Sequences of the N-terminal 264 residues of EWS (identical to the N-terminal 264 residues of EWS-FLI1) and three truncation mutants (residues 1–120, 91–199 and, 171–264) were codon optimized for E. coli expression and synthesized (Genscript). The synthetic genes were cloned (KasI and BamHI restriction sites) into a panel of modified pET expression vectors that place either an 8x His-tag or 8x His-tag and a solubility enhancement tag (SET) followed by a tobacco etch virus (TEV) protease cleavage site N-terminal to the expressed protein. Correct insertion was confirmed by DNA sequencing and the plasmid was transformed into BL21 Star (DE3) E. coli cells (Invitrogen) for expression. Generally, one colony was used to inoculate 3 mL of Luria Broth (LB) starter culture supplemented with 100 μg/mL ampicillin, grown for 6 hours at 37 °C, the cells were harvested (3000 × g, 5 min.) and resuspended in 3 mL of fresh M9 media. The suspension was added to 100 mL of M9 medium supplemented with 0.1 g 15NH4 Cl, 0.3 g 13C6-glucose and 100 μg/mL ampicillin and grown overnight at 30 °C. The 100 ml overnight culture was diluted in 900 mL M9 containing 0.9 g 15NH4 Cl and 2.7 g 13C6-glucose and supplemented with 100 μg/mL ampicillin. When OD600 ~ 0.6 recombinant protein expression was induced with 0.5 mM isopropyl β-D-1-thigalactopyranoside (IPTG) and grown for 3.5 hours post induction. Cells were harvested by centrifugation at (3,000 × g, 30 min.) and stored at −80 °C.

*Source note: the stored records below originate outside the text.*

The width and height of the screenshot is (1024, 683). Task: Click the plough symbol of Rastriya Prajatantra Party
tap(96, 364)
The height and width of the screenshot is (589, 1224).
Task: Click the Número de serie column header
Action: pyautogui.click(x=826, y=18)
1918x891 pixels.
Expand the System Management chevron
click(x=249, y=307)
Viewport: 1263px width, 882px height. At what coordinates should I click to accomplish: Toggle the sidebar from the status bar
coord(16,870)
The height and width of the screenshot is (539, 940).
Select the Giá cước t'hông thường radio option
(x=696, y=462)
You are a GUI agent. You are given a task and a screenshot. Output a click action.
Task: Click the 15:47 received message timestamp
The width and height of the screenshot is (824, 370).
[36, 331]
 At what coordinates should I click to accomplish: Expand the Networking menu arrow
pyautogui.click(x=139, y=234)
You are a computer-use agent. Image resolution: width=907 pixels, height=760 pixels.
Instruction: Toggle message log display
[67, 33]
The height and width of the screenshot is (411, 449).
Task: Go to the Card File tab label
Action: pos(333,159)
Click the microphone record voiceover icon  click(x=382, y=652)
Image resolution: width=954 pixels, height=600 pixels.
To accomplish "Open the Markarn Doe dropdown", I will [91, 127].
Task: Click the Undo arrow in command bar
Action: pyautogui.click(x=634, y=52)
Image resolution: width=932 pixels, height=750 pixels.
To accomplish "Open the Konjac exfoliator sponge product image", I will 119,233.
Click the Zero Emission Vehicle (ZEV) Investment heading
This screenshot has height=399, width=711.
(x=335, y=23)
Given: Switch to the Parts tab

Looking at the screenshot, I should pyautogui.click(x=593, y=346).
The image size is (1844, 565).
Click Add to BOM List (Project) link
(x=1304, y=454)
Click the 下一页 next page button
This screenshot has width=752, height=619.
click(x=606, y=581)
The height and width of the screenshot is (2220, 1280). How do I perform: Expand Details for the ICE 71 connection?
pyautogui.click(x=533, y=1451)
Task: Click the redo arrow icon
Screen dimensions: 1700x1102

The fragments were purified as follows with Sumo protease substituted for TEV to remove the purification tag of EWS 91–199. E. coli cells expressing the appropriate construct were resuspended in 20 mM NaPi pH 7.3, 300 mM NaCl, 10 mM imidazole lysis buffer, EDTA-free protease inhibitor (Roche), and lysed by three passes through a high-pressure homogenizer (Avestin). The lysate was sonicated for three cycles (10 s on, 10 s off) to shear genomic DNA and cleared by centrifugation (40,000 × g, 30 min.) and passed through a 0.45 μm Millex filter (MilliporeSigma). The cleared lysate was applied to a 5 mL HisTrap FF IMAC column (Cytiva), washed with 10 column volumes of lysis buffer and eluted with 20 mM NaPi pH 7.3, 300 mM NaCl, 300 mM imidazole. Eluted fractions were pooled, buffer exchanged with an Amicon® Ultra-15 10 kDa cut-off centrifugal filter (Merck) to remove excess imidazole, TEV was added (1:20 TEV:EWS OD280 ratio) (Kapust et al. 2001) and incubated with gentle rocking at room temperature overnight. Cleaved protein was passed over a 5 mL HisTrap FF column equilibrated in lysis buffer to remove the solubility tag and TEV protease, the flow-through was collected, concentrated to less than 1 mL, diluted to 10 mL in 20 mM MES pH 5.5 and applied to a Superdex 75 16/60 HiLoad size exclusion column equilibrated with 20 mM MES pH 5.5 (Cytiva). The fractions containing protein were pooled, concentrated, aliquoted, flash frozen and stored at −80°C.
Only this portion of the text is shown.